The English luxury brand has reported a 5% increase in revenue, to US$103 million for the period compared to US$98.million in 2014, year-on-year.

Gross profit margin for the period was up 1.6% to 61.5%, compared to 59.9% in 2014. Profit before tax was US$151,000. In 2014, Mulberry’s reported loss before tax of US$1.67 million.

The brand reported digital sales to be up 20% for the period, representing 12% of Group sales, compared to 10% in 2014: 10%.

Mulberry has been focusing on regaining momentum within its single largest category, women’s handbags, for the past 18 months. According to reports, the company’s results also reflect efficiency gains in its UK factories, which now produce about 50% of the handbags.

Despite the encouraging results and positive growth, little change has been noticed in the stock markets this morning (December 10). “It may be, slowly, winning back customers but investors remained nonplussed by Mulberry this Thursday, even with the promise of rising sales in the run up to Christmas and a slender £100,000 (US$151,000) half year pre-tax profit, up from the £1.1 million (US$1.67 million) loss this time last year, sending the stock around half a percent lower as the day continued”, according to Connor Campbell, Senior Market Analyst at Spreadex speaking to ILM.

In July, former Céline Accessories Design Director, Johnny Coca, became Mulberry’s new Creative Director and is to showcase his first Mulberry collection as part of London Fashion Week in February 2016.

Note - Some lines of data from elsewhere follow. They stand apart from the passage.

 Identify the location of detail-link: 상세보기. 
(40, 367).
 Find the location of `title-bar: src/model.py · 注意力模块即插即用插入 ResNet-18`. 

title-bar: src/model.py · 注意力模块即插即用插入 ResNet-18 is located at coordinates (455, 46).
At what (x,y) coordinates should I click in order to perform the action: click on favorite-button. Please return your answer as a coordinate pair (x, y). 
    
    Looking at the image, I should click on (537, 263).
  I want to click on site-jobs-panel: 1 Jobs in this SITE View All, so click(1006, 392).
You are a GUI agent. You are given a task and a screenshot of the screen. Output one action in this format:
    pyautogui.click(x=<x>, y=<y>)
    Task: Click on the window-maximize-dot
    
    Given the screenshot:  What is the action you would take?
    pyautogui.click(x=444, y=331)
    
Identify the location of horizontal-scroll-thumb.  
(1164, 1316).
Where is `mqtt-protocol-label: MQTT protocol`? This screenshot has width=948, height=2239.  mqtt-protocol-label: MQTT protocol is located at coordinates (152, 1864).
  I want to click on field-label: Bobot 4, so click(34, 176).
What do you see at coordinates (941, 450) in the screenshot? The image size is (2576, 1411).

“Our strategy is beginning to deliver tangible results in line with our expectations. We look forward to Johnny Coca’s first Mulberry collection which will emphasise our Britishness and our heritage in leather, whilst delivering great quality within our targeted price range. We remain committed to our UK manufacturing base and look forward to the Mulberry brand fulfilling its potential both in the UK and internationally”, said Thierry Andretta, Mulberry’s CEO.